I want to want

I want to want

The waiter brought a silver tray of desserts to our table nestled on the beach in Cabo. The waves, the candles, the empty beach felt like a Bachelorette-esque, made-for-TV moment. I leaned over and whispered to my husband “Will you accept this rose and join me in my fantasy suite?”

My arousal was still in full bloom the next morning as I started kissing him slowly to wake him from his slumber. I was pleased to find him interested in my advances, as he rolled over on top of me and started kissing me back. He was above me, holding himself up. As my desire ramped up further, my hips started slowly moving and eventually lightly grinding up against him.

His weight descended onto me, full of desire, grinding firmly against me. My instant reaction was to push him back up and off me, telling him to hold still. He stopped in his tracks. The energy of desire that had been permeating the room immediately vanished.

He felt confused and rejected. I felt confused and guilty.

Luckily, we’ve navigated enough challenges in our sex life over the past two decades that we weren’t totally derailed by this speed bump. We each took a deep breath, shifted positions and started making out again. But I left the experience wondering, “What the hell just happened? What was my reaction all about?”

On the plane ride home later that day, I started to think about the sequence of events. I felt arousal. I acknowledged that arousal through movement. He acknowledged that movement by responding in kind with similar movement. I lost arousal. He lost arousal. Why?!?

I pondered sexual arousal and desire as analogous to hunger and I realized how much I enjoy feeling hungry for something. Sure, going to Cabo, being chosen by my husband and getting dessert on the beach are incredible experiences… but so are planning the trip, whispering to my husband that I want him to accept this rose, and salivating before the dessert arrives.

Feeling such strong arousal that my hips started to move on their own made me feel hungry. But even though I was hungry and communicating my hunger to my husband, I wasn’t actually quite ready to take a bite… not yet anyway. Because sexual hunger can sometimes feel elusive for me, I felt frustrated and angry that my husband gave me a bite before I had a chance to enjoy my hunger a little bit longer.

As we were descending into SFO, I turned towards my husband and said “You remember that thing that happened this morning in bed?
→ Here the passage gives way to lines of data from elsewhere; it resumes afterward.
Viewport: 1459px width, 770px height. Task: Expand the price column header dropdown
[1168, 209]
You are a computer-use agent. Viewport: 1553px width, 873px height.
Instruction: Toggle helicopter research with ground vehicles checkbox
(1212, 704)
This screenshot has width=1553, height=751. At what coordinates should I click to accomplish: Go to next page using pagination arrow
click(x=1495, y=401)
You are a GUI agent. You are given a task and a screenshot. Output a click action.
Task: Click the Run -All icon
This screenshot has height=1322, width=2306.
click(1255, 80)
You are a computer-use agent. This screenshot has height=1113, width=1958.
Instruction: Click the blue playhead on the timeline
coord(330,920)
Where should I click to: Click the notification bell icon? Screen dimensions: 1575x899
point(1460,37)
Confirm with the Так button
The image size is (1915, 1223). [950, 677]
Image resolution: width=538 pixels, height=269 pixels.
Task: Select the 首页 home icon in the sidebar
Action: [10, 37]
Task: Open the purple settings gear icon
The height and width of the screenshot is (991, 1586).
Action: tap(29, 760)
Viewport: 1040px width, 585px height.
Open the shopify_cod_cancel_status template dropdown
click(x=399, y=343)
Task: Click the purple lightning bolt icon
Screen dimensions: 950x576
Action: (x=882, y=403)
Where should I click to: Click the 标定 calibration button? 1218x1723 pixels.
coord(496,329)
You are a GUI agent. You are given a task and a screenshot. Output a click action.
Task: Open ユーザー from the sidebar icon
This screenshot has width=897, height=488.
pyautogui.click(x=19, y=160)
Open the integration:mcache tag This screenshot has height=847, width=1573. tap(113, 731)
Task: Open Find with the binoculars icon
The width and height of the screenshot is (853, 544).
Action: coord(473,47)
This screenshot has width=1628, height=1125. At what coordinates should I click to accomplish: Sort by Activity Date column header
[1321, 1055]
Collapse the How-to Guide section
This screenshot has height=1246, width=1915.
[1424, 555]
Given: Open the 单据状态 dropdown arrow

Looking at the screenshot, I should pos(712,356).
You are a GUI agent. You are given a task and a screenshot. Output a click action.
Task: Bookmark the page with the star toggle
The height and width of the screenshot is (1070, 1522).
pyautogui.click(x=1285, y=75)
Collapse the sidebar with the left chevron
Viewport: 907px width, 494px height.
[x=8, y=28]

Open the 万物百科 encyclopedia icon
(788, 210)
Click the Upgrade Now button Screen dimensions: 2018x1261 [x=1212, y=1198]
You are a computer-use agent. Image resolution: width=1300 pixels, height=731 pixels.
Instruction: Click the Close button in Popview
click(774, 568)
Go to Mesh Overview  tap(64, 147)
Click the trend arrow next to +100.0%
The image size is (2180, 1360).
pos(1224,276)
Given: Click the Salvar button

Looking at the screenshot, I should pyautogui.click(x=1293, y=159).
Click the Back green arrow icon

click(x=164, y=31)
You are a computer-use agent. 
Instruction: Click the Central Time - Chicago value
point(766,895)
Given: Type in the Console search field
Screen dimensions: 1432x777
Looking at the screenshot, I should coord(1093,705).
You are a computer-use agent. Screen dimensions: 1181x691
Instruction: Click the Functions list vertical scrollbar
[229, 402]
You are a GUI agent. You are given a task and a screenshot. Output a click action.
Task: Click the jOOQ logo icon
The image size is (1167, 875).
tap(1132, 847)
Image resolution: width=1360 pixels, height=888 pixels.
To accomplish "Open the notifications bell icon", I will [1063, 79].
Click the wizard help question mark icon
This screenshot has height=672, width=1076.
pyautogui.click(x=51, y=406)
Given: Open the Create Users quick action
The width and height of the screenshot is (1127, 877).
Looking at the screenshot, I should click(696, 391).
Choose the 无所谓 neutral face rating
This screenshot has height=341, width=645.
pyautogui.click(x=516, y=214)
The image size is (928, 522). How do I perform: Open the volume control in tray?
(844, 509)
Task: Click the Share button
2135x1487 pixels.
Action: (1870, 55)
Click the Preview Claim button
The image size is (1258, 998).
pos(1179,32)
That was hard, huh?” He looked at me and nodded. I then asked “Do you want to know what was going on for me in that moment?” He nodded again.

I explained the sequence of events from my perspective and shared I was in so much pleasure grinding up against him, that I just wanted it to go on a little longer. He nodded and said that he knew I was feeling desire, and that he was enjoying that, and that he had thought my movement was an invitation to escalate. I nodded in return and said it made a lot of sense that he thought that.

He pointed out that it is hard to know when to escalate with me. For instance, when I kissed him and he responded, I liked it. But when I grinded and he responded, I didn’t like it. I agreed and laughed that if we diagrammed all of the combinations of my desire and his desire and what turns each of us on in any given moment, it’s a miracle it works well most of the time!

I felt so relieved after our conversation. Even though nothing had really changed, his feelings of rejection and my feelings of guilt seemed to be replaced by a shared sense of curiosity, compassion and laughter.

It wasn’t our first miscommunication in bed. And I am certain it won’t be our last. But I’m grateful for it. Thanks to that moment in the early morning hours in our bed in Cabo, I learned more about how important it is to me to hang out in that space of wanting before finally getting the thing that I want.

I do want my husband. And I also want to want.